Phillipians 4 :13 "I can do all this through him who gives me strength."


Saturday, January 29, 2011

From The Birds and the Bees to A-B-C...

My family and friends know that the more I have crammed into my schedule, the more effective and happy I become, in all spheres of influence--family, ministry, relationships, work...you name it. There was a time, just after language school when I wondered how my being here mattered. Sure, I had a hubby to encourage, and he and the kids needed food and love, and those under the age of 18, legally needed educating as they were not attending school outside our home.

I had friendships, but little ministry or outreach in the community, and although I encouraged the Reachglobal women living here in Costa Rica and elsewhere, I felt strangely useless. As I often do, I poured out my sentiments to God, explaining that I was perfectly content to be homebound and involved with the most pressing of needs, my household, but that my giftings and passion for women and children were withering away. Unbeknownst to me, God did have plans but simply desired my willingness to do what He desired, no matter what that entailed. In those moments my cries were heard and now I cherish those days I am actually home.

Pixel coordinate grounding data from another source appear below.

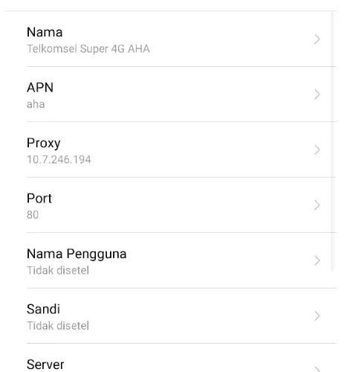Tap the arrow beside Port

317,205
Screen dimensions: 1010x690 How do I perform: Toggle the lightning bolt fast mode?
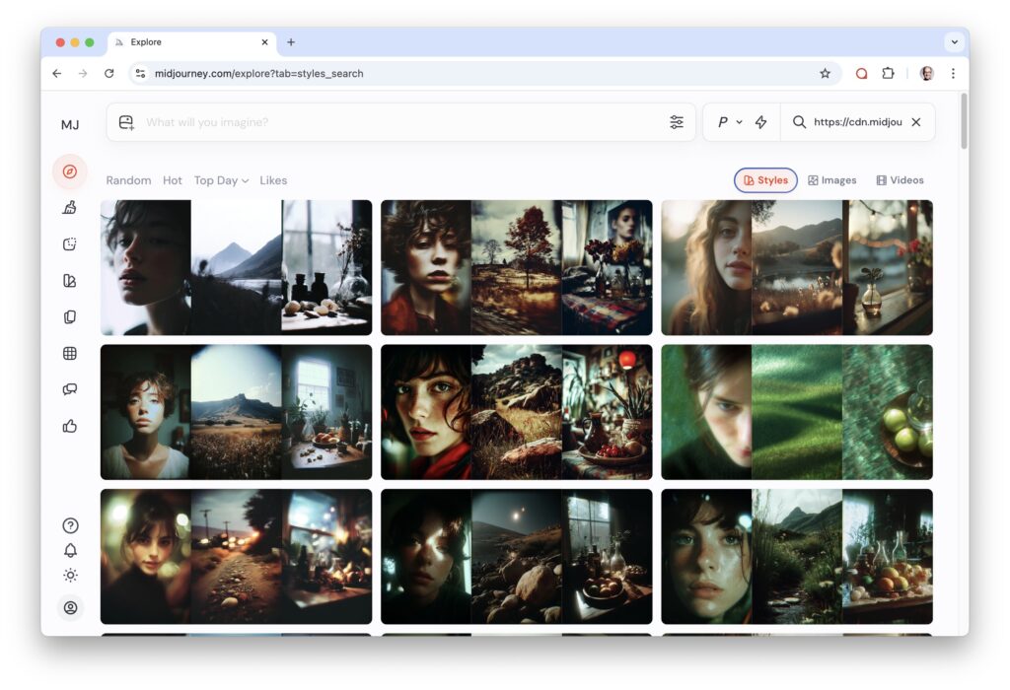[760, 122]
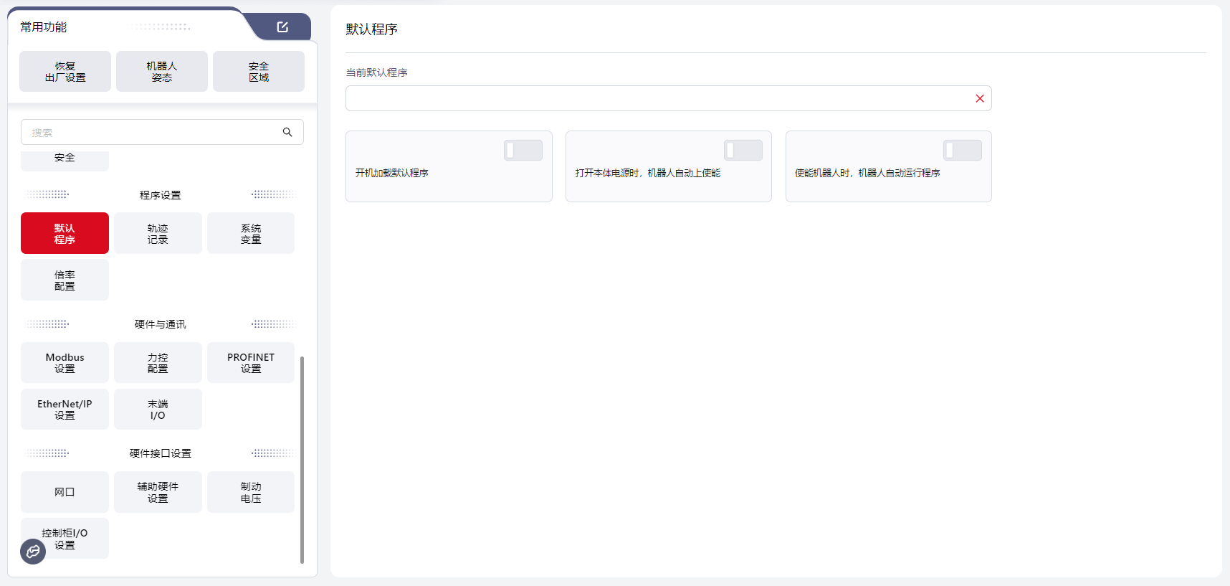Click the 搜索 search input field
This screenshot has width=1230, height=586.
(x=151, y=132)

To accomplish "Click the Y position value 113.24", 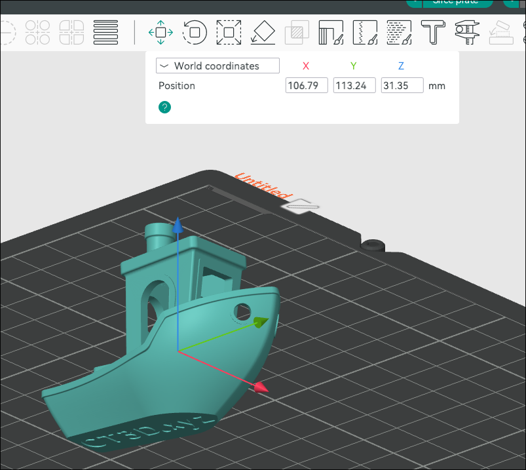I will [x=354, y=85].
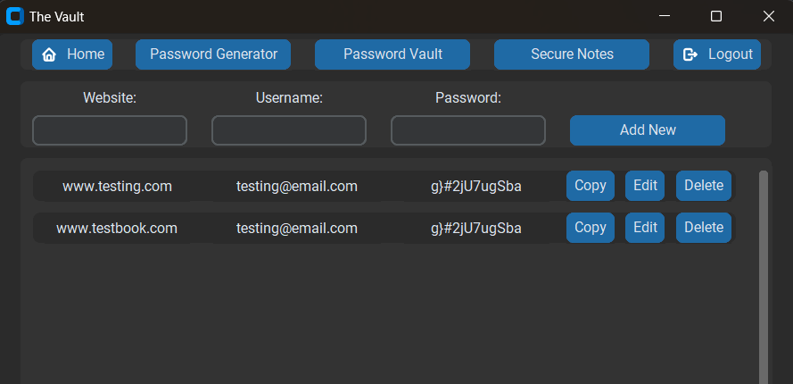Click the Add New button
The image size is (793, 384).
pos(648,130)
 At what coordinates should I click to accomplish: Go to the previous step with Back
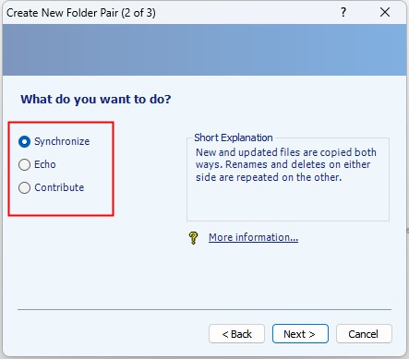click(x=236, y=334)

Clinic days filled with caring for and educating Carpio's women, womens' groups in Spanish and English, family and ministry responsibilities, and most recently teaching English content for the Bachillerato (equivalent of the U.S. GED), homeschooling and training for a second half marathon vie for my attention. I am happy, healthier than when we arrived, and thriving. I wonder how we'll fare while on home assignment and ask God to provide financial and prayer partners even now, so that our time in the States will be "just enough", and we'll be refreshed and ready to return to our neighborhood, community and church home here in Costa Rica willing and equipped to do what He desires.